WHAT TO PRODUCE> From the material beneath, pull every line with the word "Viewport".

MATERIAL FOR THIS EXERCISE>

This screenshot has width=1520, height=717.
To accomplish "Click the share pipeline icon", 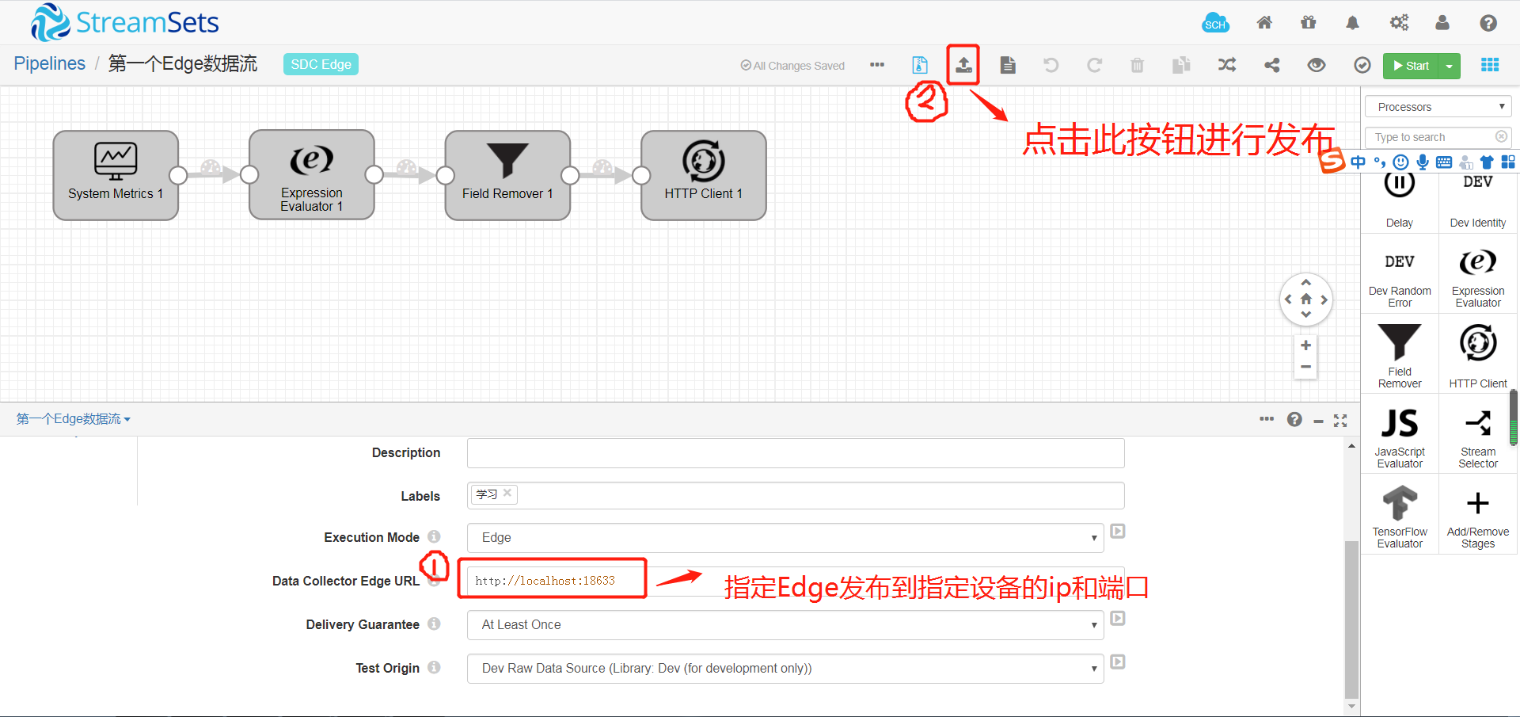I will coord(1271,65).
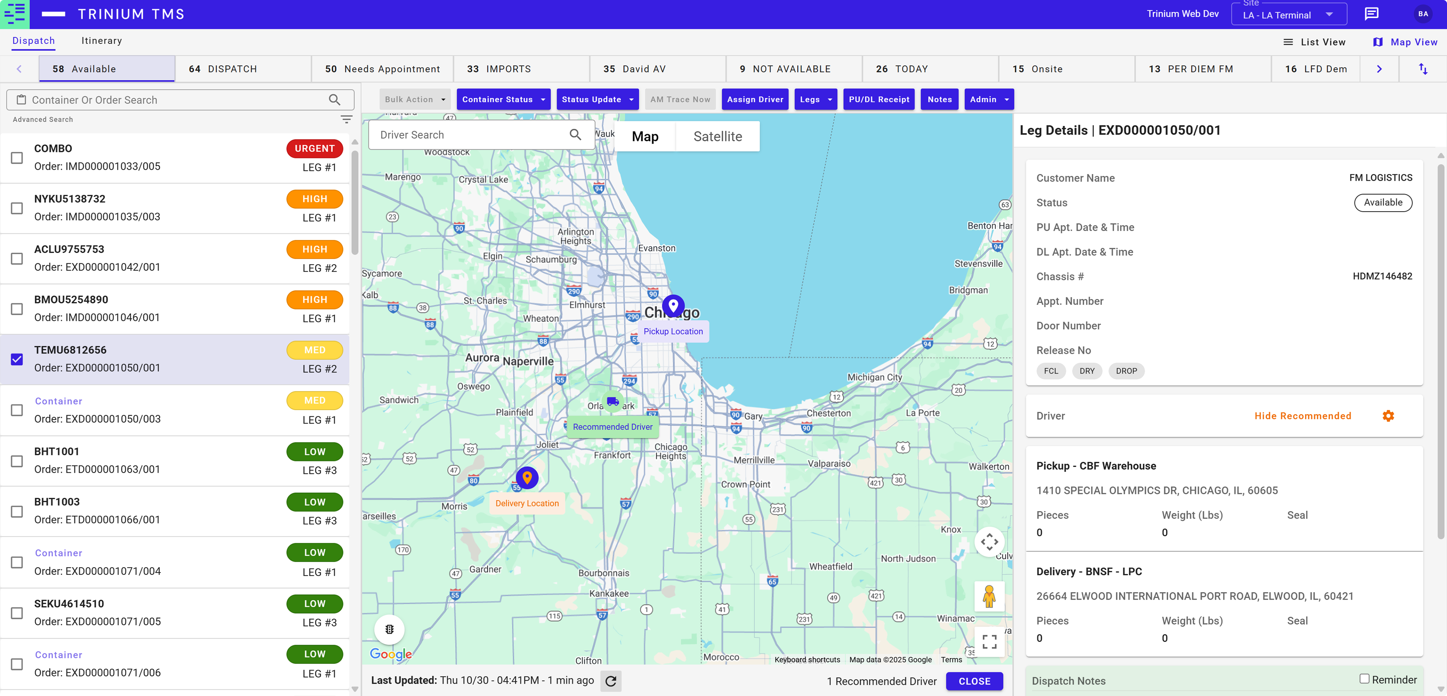Expand the Container Status dropdown
The width and height of the screenshot is (1447, 696).
click(503, 99)
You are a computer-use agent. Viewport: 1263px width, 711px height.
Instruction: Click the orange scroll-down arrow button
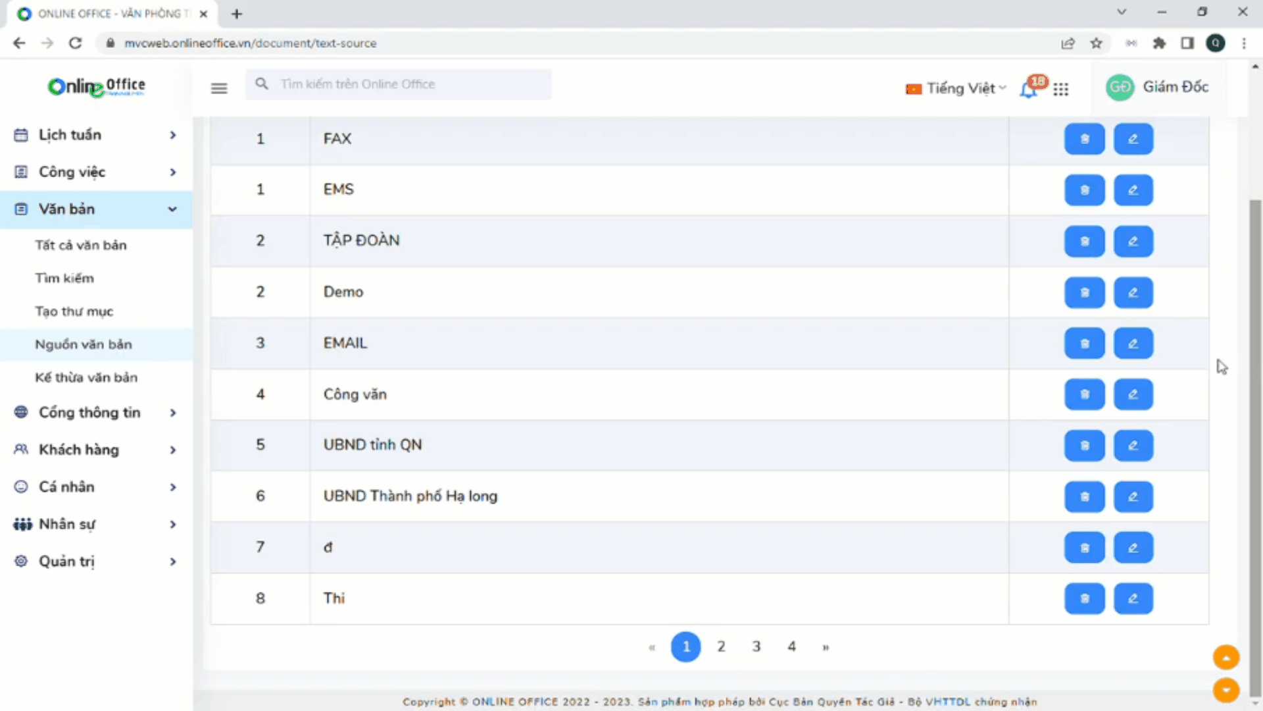(x=1226, y=689)
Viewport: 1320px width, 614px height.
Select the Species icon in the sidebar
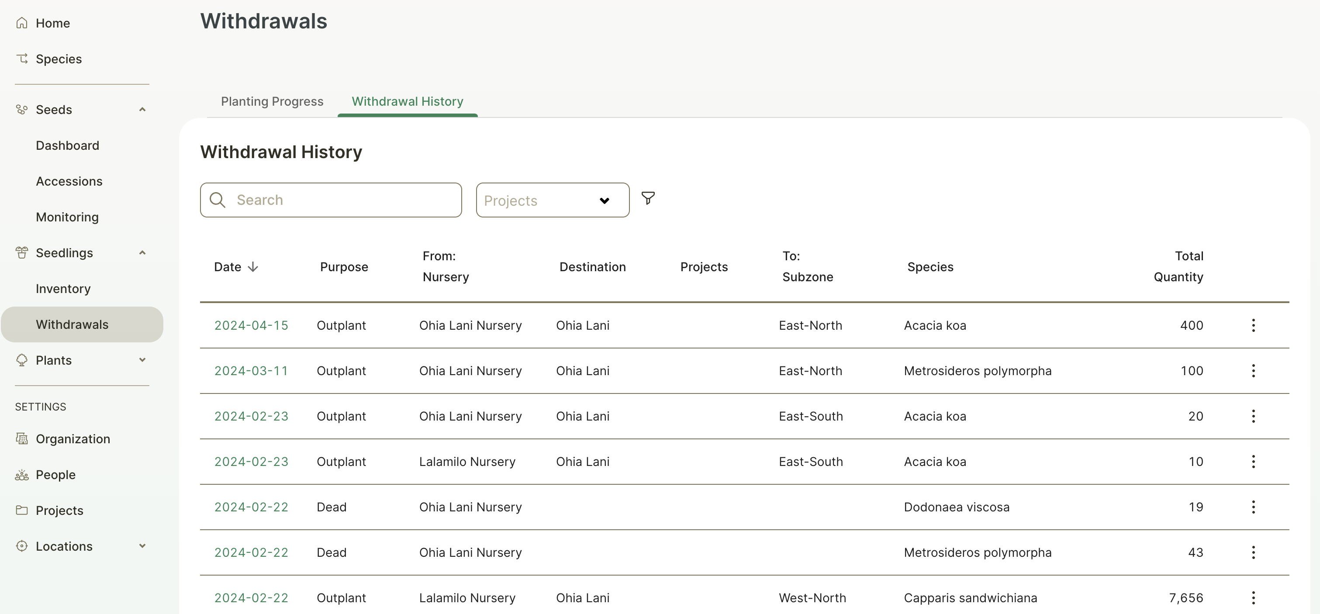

YOUR RESPONSE>
You are a computer-use agent. Viewport: 1263px width, 711px height.
Viewport: 1320px width, 614px height.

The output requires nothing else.